THE TASK
Print all of the data below exactly as it appears, leaving out every image.

^^^^

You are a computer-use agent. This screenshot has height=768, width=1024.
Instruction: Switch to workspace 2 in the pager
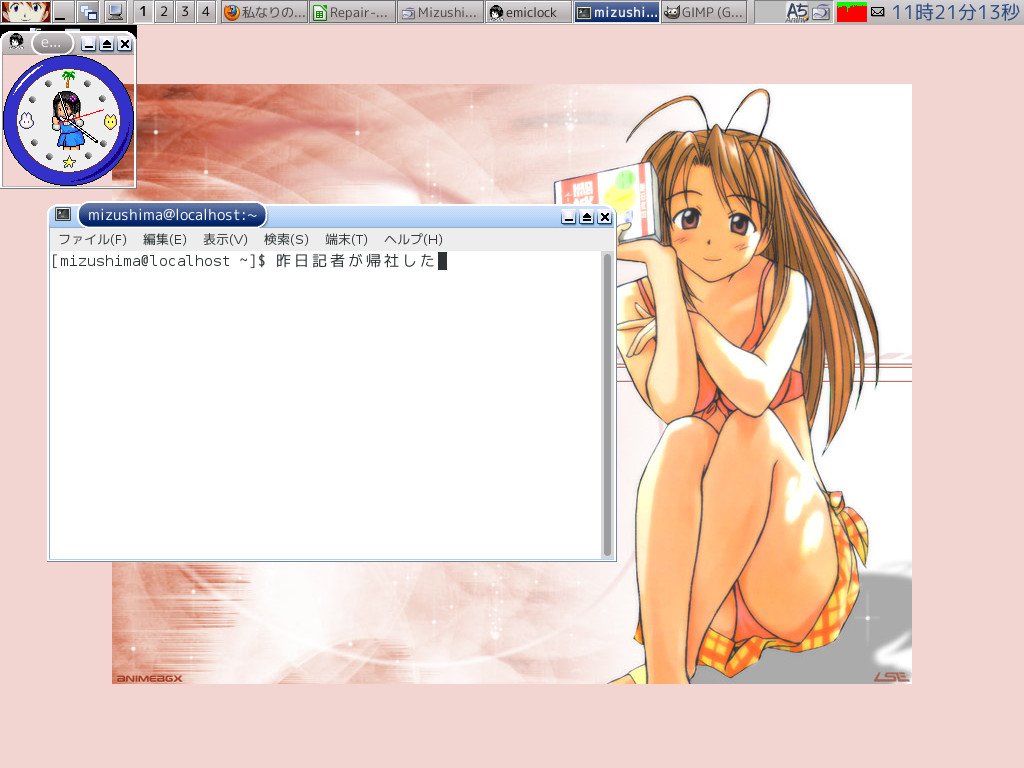(163, 13)
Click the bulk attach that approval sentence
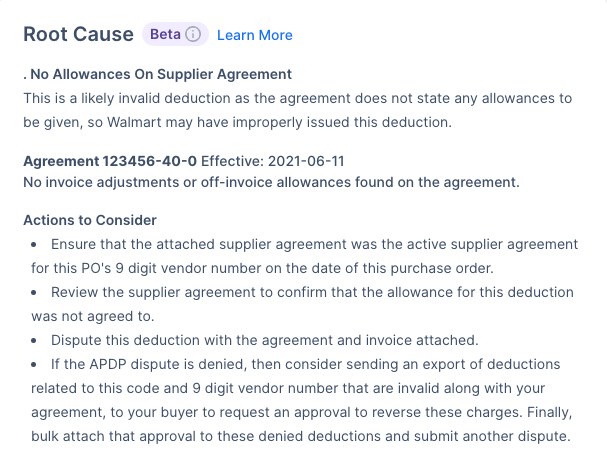This screenshot has width=607, height=461. click(x=301, y=436)
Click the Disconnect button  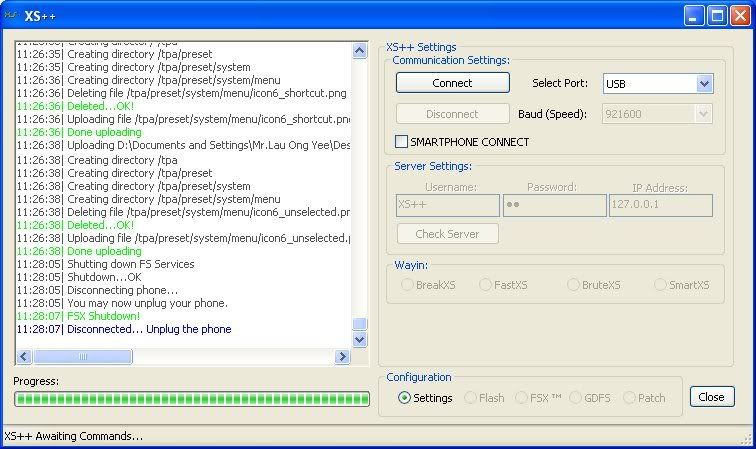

^^^^

ANSWER BOX
You are a computer-use agent. This screenshot has height=768, width=1024.
Instruction: Switch to workspace 2 in the pager
(163, 13)
Click the bulk attach that approval sentence
This screenshot has width=607, height=461. click(x=301, y=436)
Click the Disconnect button  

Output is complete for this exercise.